== Texte fourni ==
━━━━━━━━━━━━━━━━━━━━━━━━━━━━━━

Avec la fin de la contestation judiciaire des environnementalistes devant la Cour supérieure du Québec et le projet de loi pour soustraire la cimenterie de Port-Daniel-Gascons de l'examen du Bureau d'audiences publiques sur l'environnement (BAPE), Ciment McInnis peut poursuivre son projet sans entrave. Reste à voir toutefois si sa stratégie axée sur le transport maritime procurera les résultats escomptés.
Car, contrairement aux cimenteries de la côte est de l'Amérique du Nord, Ciment McInnis sera la seule usine à transporter son ciment par bateau à ses clients canadiens et américains. Le modèle d'entreprise des autres cimenteries du Québec, par exemple, repose sur le transport par camion.
S'appuyant sur une analyse faite tous les deux ans par l'université de l'Iowa, aux États-Unis, Ciment McInnis affirme que le transport par bateau est beaucoup moins coûteux que celui par camion ou par train.
La société donne l'exemple d'une livraison de ciment qui serait effectuée de la cimenterie de Holcim Canada, à Joliette (dans Lanaudière, près de Montréal), à la ville de Boston, au Massachusetts.
Par camion, le transport de ce ciment coûterait de 40 $ à 45 $ la tonne, tandis que celui par train serait de 30 $ à 35 $, selon les données de Ciment McInnis.
Mais à partir de la cimenterie de Port-Daniel-Gascons, dans la Baie des Chaleurs, le transport d'une cargaison de ciment par bateau ne coûterait que de 10 $ à 12 $ la tonne. Un bateau peut contenir jusqu'à 1 500 camions de ciment.
C'est là où réside toute la force de la stratégie d'affaires de la cimenterie de Port-Daniel-Gascons de Ciment McInnis, fait valoir la société.
Selon cette dernière, c'est d'ailleurs pourquoi les cimentiers comme Lafarge Canada craignent tant que l'arrivée de ce nouveau joueur. Ciment McInnis avait déjà dépensé ou engagé 500 millions de dollars en décembre 2014.
Rappelons que Lafarge Canada et deux groupes environnementaux (le Centre québécois du droit de l'environnement et Environnement Vert-Plus) ont déposé une poursuite, en août 2014, pour forcer le gouvernement et Ciment McInnis à soumettre le projet à un examen du BAPE.
Le procès devait débuter le 2 mars. Mais depuis que Québec a indiqué qu'il adopterait un projet de loi pour soustraire le projet à un examen du BAPE (prétextant que la cimenterie avait déjà ses certificats d'autorisation), la requête de Lafarge a été repoussée à une date indéterminée.
La moitié de la production exportée aux États-Unis
Lorsqu'elle sera en service, d'ici la fin de 2016, la cimenterie de Port-Daniel-Gascons exportera 50 % de sa production de 2,2 millions de tonnes par année sur la côte est des États-Unis.
Ce marché est très intéressant, car les États-Unis - un importateur de ciment - devront construire des digues de béton dans les prochaines années pour contrer la montée des eaux en raison des changements climatiques.

━━━━━━━━━━━━━━━━━━━━━━━━━━━━━━

== Consigne ==
Rédigez la suite de l'article sur la cimenterie de Port-Daniel-Gascons, à partir de sa dernière phrase.

== Données enregistrées ==
━━━━━━━━━━━━━━━━━━━━━━━━━━━━━━

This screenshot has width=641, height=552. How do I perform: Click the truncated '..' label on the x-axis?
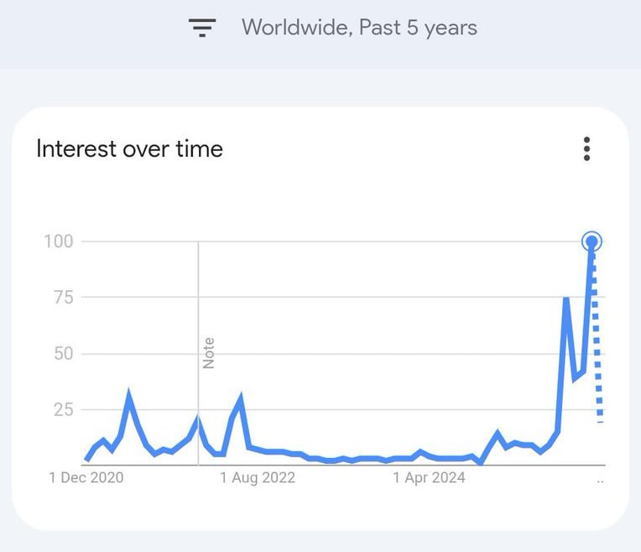pos(600,480)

━━━━━━━━━━━━━━━━━━━━━━━━━━━━━━

== Résultat de l'exercice ==
Et pour livrer son ciment sur la côte américaine, Ciment McInnis investira 300 millions de dollars canadiens pour aménager des terminaux dans des ports américains. La société fera de même au Canada. L'entreprise refuse de dire pour l'instant où seront situées ces installations.
Au Canada, Ciment McInnis vise des clients «indépendants» - qui ne font pas partie d'une grande société intégrée comme Lafarge Canada - tels que Béton Provincial, une entreprise de Matane.
Le quart des ventes canadiennes au Québec
Pour l'instant, aucune entente n'a été conclue avec cette entreprise, précise Maryse Tremblay, directrice, communications et responsabilité sociale d'entreprise de Ciment McInnis. «C'est un client potentiel. Notre équipe de ventes commencera à se mettre en place dans les prochaines semaines.»
Au Canada, les trois marchés ciblés sont l'Ontario, les Maritimes et le Québec.
Sur 1,1 million de tonnes qui seront vendues au Canada, Ciment McInnis compte en écouler 27 % dans la province, soit 300 000 tonnes.
L'objectif est de vendre ces 300 000 tonnes à Béton Provincial, qui importe actuellement cette quantité de ciment de la Corée du Sud pour fabriquer du béton à Matane. C'est d'ailleurs ce béton qui sert à construire la cimenterie de Port- Daniel-Gascons.
INFOS
Ciment McInnis, à Port-Daniel-Gascons
Propriétaire: Groupe Beaudier, une société contrôlée par la famille Beaudoin (Bombardier)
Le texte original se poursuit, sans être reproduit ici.